Ce lundi lors de la reprise de l’audience, le colonel Mambweni, comparaissant en tant que renseignant, ancien chargé des opérations civilo-militaires au sein de Forces Armées de la RDC a été longuement entendu par la justice militaire Congolaise en vue d’élucider les circonstances de sa rencontre avec les deux experts de l’ONU quelques jours avant leur meurtre.

Comparaissant dans ce dossier après les révélations de RFI et d’autres médias internationaux exhumant des fichiers confidentiels de l’ONU sur les enquêtes au Kasaï, le colonel Mambweni est mis en lien dans ce dossier suite à un enregistrement sonore dans lequel on l’entend affirmer qu’une décision avait été prise d’arrêter le député Clément Kanku pour ses liens avec la milice. Il affirme également que c’est le président Kabila qui a demandé qu’il ne soit pas arrêté.

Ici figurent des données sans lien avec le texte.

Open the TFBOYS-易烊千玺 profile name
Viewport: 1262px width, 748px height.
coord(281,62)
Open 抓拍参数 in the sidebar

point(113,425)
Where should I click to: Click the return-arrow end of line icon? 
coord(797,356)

Devant les juges, le colonel Mambweni a de nouveau insisté que la décision excluant l’arrestation du député Clément Kanku était un ordre donné par le président Joseph Kabila par souci “d’apaisement” fait-il remarquer.

Tués en mars 2017, cela fera deux ans maintenant que les auteurs de l’assassinat de ces deux experts de l’ONU, qui enquêtaient sur les graves crimes commis au Kasaï à la suite de la tuerie par l’armée Congolaise du chef traditionnel Kamwena Nsapu restent inconnus.

Le procès sur ce meurtre, qui avait été suspendu a été réouvert, mais le verdict traîne à tomber alors que les observateurs indépendants dénoncent l’indépendance de la justice militaire Congolaise à mener ce procès car certains membres du gouvernement de la RDC sont cités parmi les responsables ayant interférer dans l’exécution de ces deux chercheurs de l’organisation de Nations unies.